* [Provided passage]:
★ ★ ★ ★ ★ ★ ★

As a result, most personal computers now come with multiple cores. Core is the modern term for what has been traditionally known as the Central Processing Unit (CPU) or simply processor. The term core refers to a functional CPU. For a long time before the age of multi-core technology, processor chips traditionally contained a single core, so CPU and core could be used synonymously. Hence, the term CPU has been widely used to refer to either the functional CPU or the physical chip. Now that the assumption of one CPU per chip is no longer valid, the term CPU has become somewhat ambiguous. It could refer to either a core, or a chip containing multiple cores. The term core is preferred when referring to a functional CPU.

Each core is capable of running it's own thread, or sequence of instructions. Hence, a multi-core CPU chip can run multiple processes at the same time, or multiple instructions of the same process.

Since these multiple cores are part of the same computer, they all have access to the same memory bank. This allows the multiple threads to share information very easily. The disadvantage of shared memory is that only one core can access a memory chip at a given time. As we increase the number of cores, we increase the likelihood of contention for accessing each memory chip, just as a bigger family has more contention for the bathroom. Therefore, the number of cores that can truly work in parallel is very limited, i.e. shared-memory architectures don't scale well. Adding more than a few dozen cores to a computer typically shows diminishing returns in terms of speedup. E.g. a 128-core computer won't be able to do twice as much computation as a 64-core computer in the same amount of time, since cores spend more time waiting for their turn to access memory.

★ ★ ★ ★ ★ ★ ★

* [Data]:
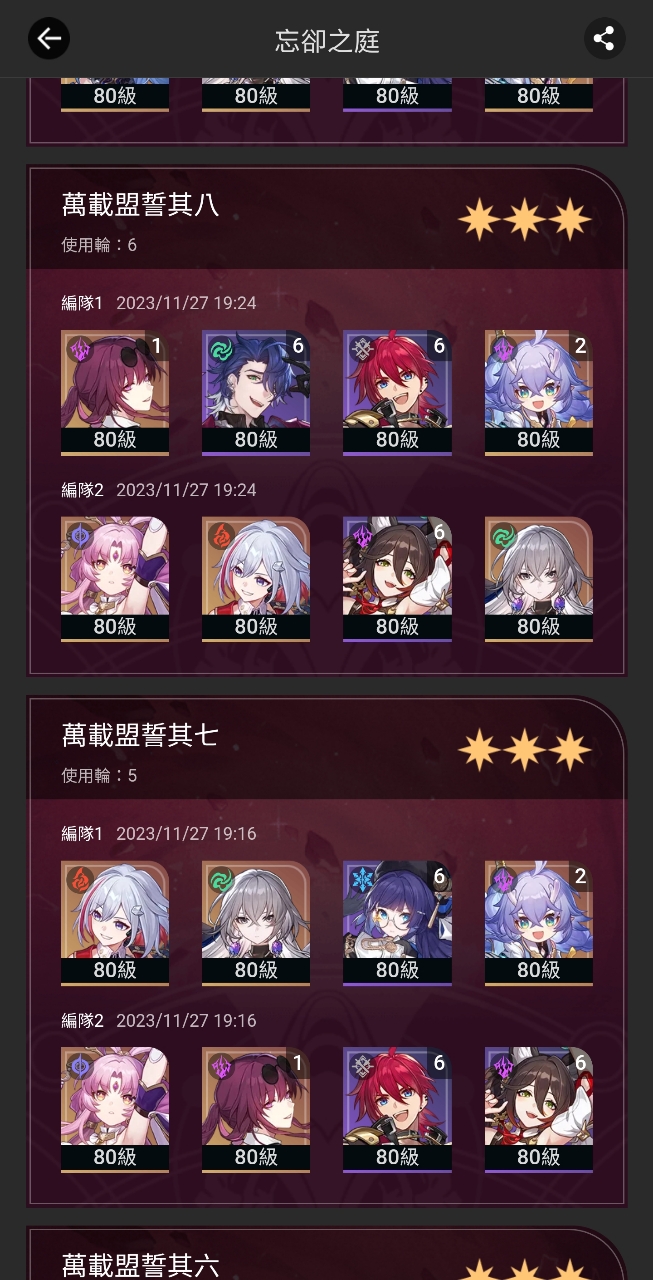Tap quantum element icon on Fu Xuan 其七
This screenshot has width=653, height=1280.
(x=79, y=1066)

★ ★ ★ ★ ★ ★ ★

* [Exercise brief]: Please carry on the passage on multi-core processors and shared memory from its final sentence. The data comes from a separate source.

* [Answer to the task]:
Practice

Note

Be sure to thoroughly review the instructions in Section 2, “Practice Problem Instructions” before doing the practice problems below.
  1. What is the power wall and what causes it?

  2. How has the industry responded to the power wall?

  3. Explain the difference between a core and a CPU.

  4. What is shared memory parallelism?

  5. What is the main advantage of shared memory parallelism from the programmer's perspective?

  6. What is the main disadvantage of shared memory parallelism from the programmer's perspective?